Enfin, il a été discuté de la position hongroise sur l’extermination des juifs en 1944 : Monsieur Orban n’a pas reconnu la responsabilité de l’Etat hongrois comme l’a fait Jacques Chirac en France, reportant cette responsabilité sur le gouvernement de l’époque, même si, il faut le dire, la France a mis longtemps à le faire. Georges. Karolyi a développé un discours argumenté mais essentiellement formel sur le respect global des règles démocratiques en Hongrie, appuyant une volonté nationaliste. Une défense et illustration « douce » de la démocratie dite « illibérale ». Il a également insisté sur le besoin d’un état protecteur. Selon lui, l’opinion hongroise est favorable à un « nationalisme » bien compris, reposant sur des « valeurs », une idéologie clairement conservatrice fondée sur une identité « magyare », refusant l’immigration.

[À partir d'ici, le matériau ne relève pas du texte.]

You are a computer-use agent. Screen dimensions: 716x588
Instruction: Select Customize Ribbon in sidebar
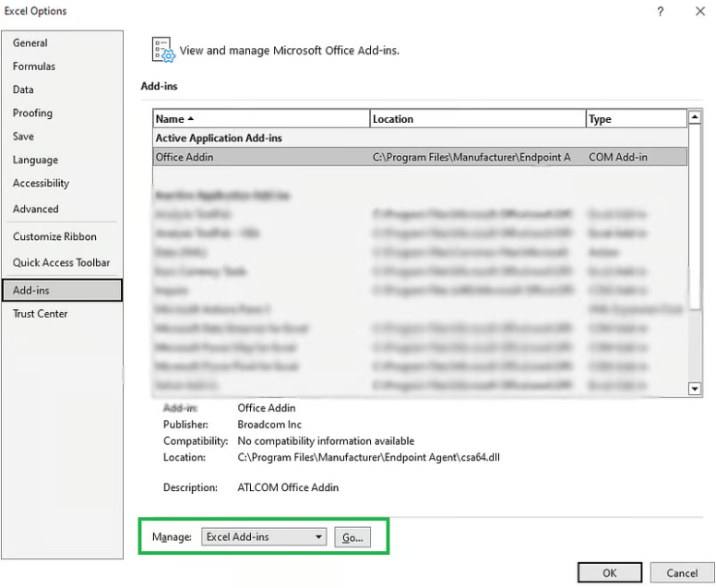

Ce nationalisme seul pourrait renforcer l’Europe, une Europe des nations fortes, selon Georges Karolyi. Le groupe de Visegrad (Hongrie, Pologne, Tchéquie, Slovaquie) constitue un appui, tout comme les positions italiennes ou autrichiennes actuelles. Un peu comme le faisait l’Empire Romain Germanique. Serait-ce une nostalgie nécessaire ?

On peut certes comprendre qu’un pays central en Europe, qui a connu de nombreuses invasions et occupations, mais qui a été aussi l’un des cœurs d’empires, cherche à reconstruire une identité propre dans une Europe aux tendances uniformisantes. Mais cela ne risque-t-il pas de contribuer à un exode encore plus important ? Est-ce le meilleur rôle à jouer ?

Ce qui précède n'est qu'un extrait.